Eleanor Saitta: Find bugs. And then you had to eventually learn how to do that. But it's a lot of, like, learning, you know, the kind of CIA, the men who stare at goats kind of like you stare at things then eventually, three years later, patterns start to emerge kind of thing. The first three years are...yeah, but...
Jez Humble: Painful.
Eleanor Saitta: Painful and weird. But you can avoid this by just having some basic documentation. Among other things, it's really good for equity because, you know, if you have employees from underrepresented minorities, you know what they get penalized for a lot more than white dudes? Asking questions, especially questions of things they should know. So, you're literally gonna make it easier for them to succeed in your company, which means that you have a more diverse team, which means that you have a team that's better at solving weird problems. Because, you know, really homogenous teams are not actually very effective a lot of the time.
Jez Humble: Yeah. Although they are very good at agreeing with each other.
Eleanor Saitta: They are really. And being wrong quickly. I mean, the other, like, it speeds up onboarding, right? If you have a company that you know is gonna grow, why would you not do the things that you can do early on to make it easier for you to grow later? Like documenting stuff.
Jez Humble: That's a commonality with both equity and with kind of getting things right from a process perspective is like...
Eleanor Saitta: Absolutely.
Jez Humble: ...do the things. Don't wait. Like, do...
Eleanor Saitta: Do the things that are cheap to start with and very expensive later, you know, and stuff like...At some point you need to deal with security detection, right? It's expensive to build out a security operation center, you know, so you're probably gonna want to manage detection first. And even that, if you're a really early startup and you're not gonna put users at risk again, that caveat, you know, you can kick the can down a bit, you know. And, like, you don't want AWS's security team to be your notification service, but, you know, it's better than going bankrupt, you know. And you can just sort of bolt that on later, you know.
Jez Humble: I think, you know, the write things down thing as well. So much of auditing is actually just making sure you are doing the things you said you were doing. And so, if you write down the things that you say you are doing, it's gonna make auditing a lot easier.
Eleanor Saitta: Absolutely. And, I mean, I do say that in a lot of contexts, security certifications are primarily a marketing expense because...not that they don't serve well. Okay. If a security certification is the thing that is forcing you to do security work, you should change your fundamental attitude towards security first. Do the stuff that you actually need to do and then worry about compliance. But they're primarily a tool for making the state of your security system legible to customers. And they're super important for that. But that's primarily what they do.

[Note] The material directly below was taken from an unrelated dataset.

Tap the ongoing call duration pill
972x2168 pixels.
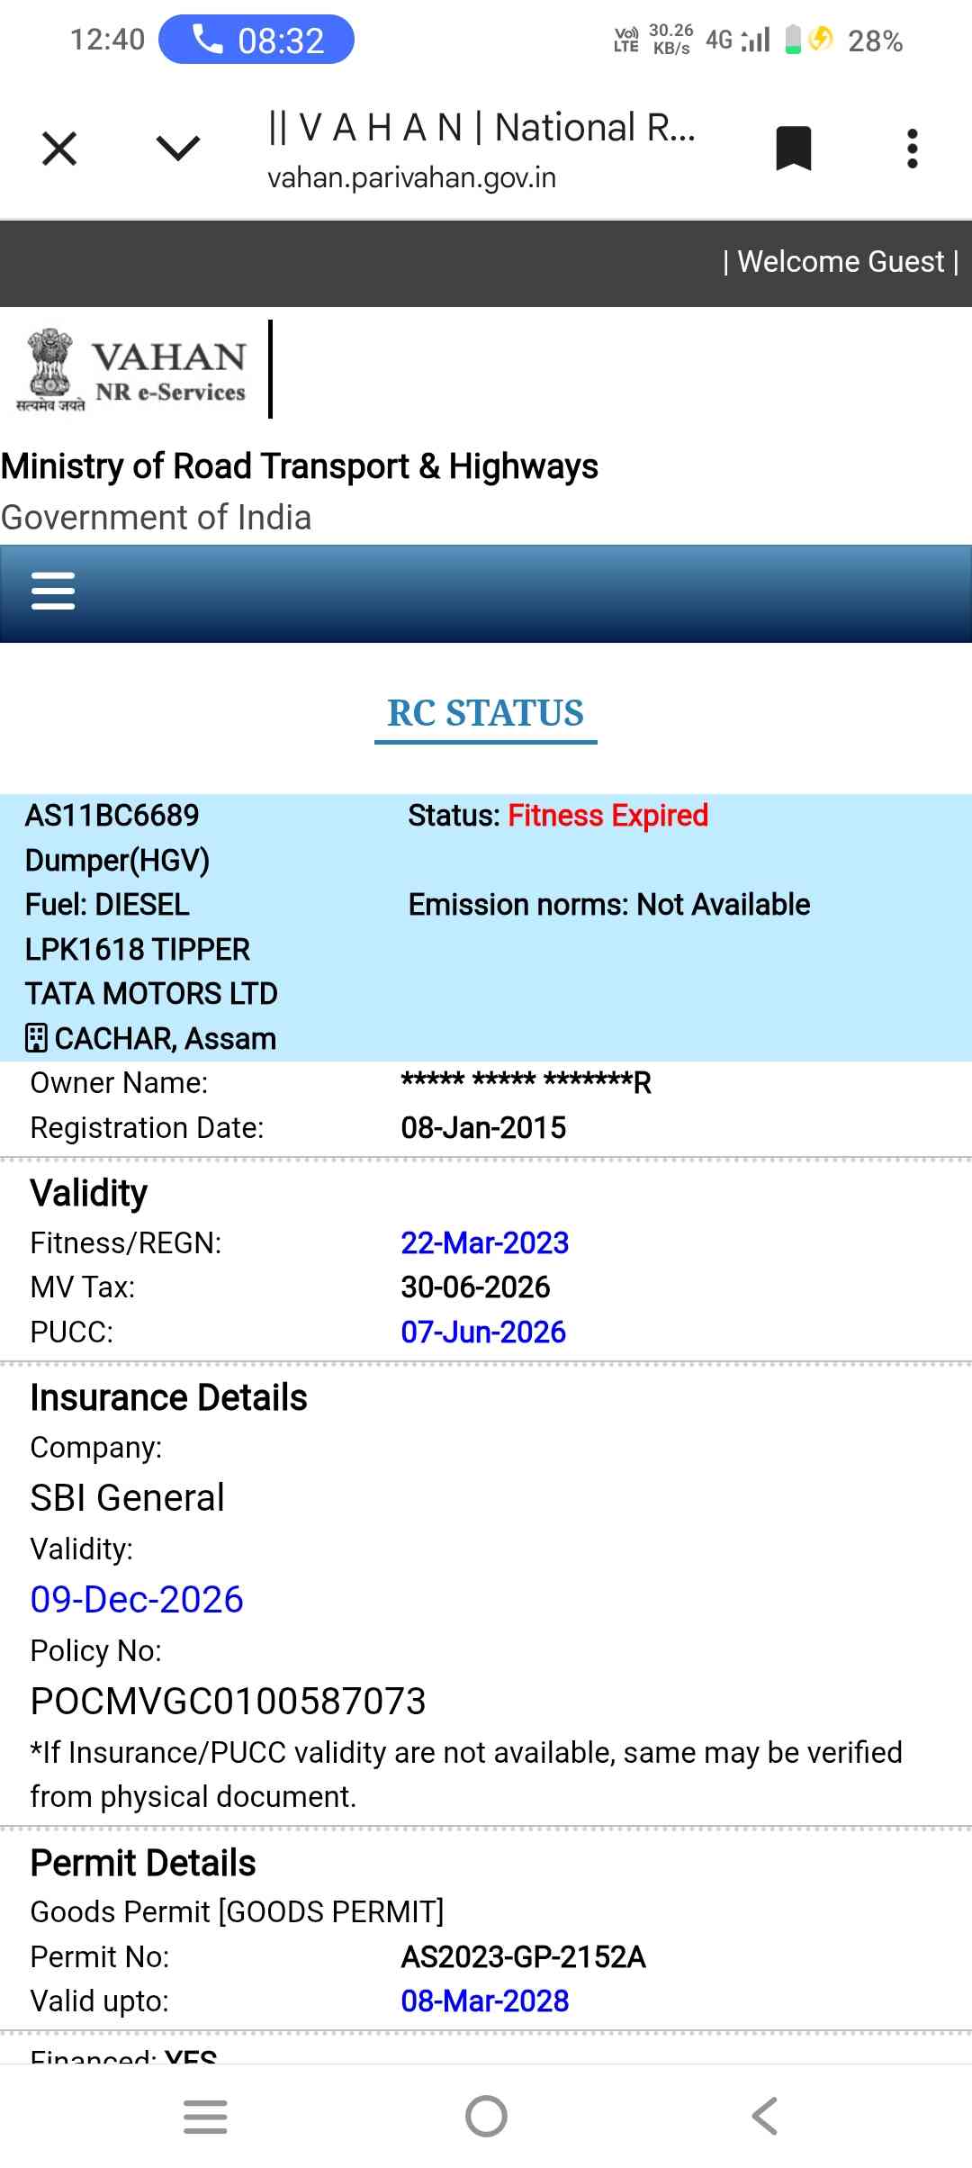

Jez Humble: If you're doing it right, you're gonna find it's actually pretty straightforward. Well, it's been an absolute pleasure as always. Thank you so much for sharing your wisdom. How can people find you if they want to name more?
Eleanor Saitta: Yeah. It's been lovely. If you wanna know more, you can go to structures.systems. I'm ela@structures.systems [SP], and I'd be happy to talk more.
Jez Humble: Fantastic. Well, thanks very much. Make sure you catch Eleanor Saitta's talk when it comes up. And, thanks to GOTO for hosting us.
Eleanor Saitta: Thanks for having me.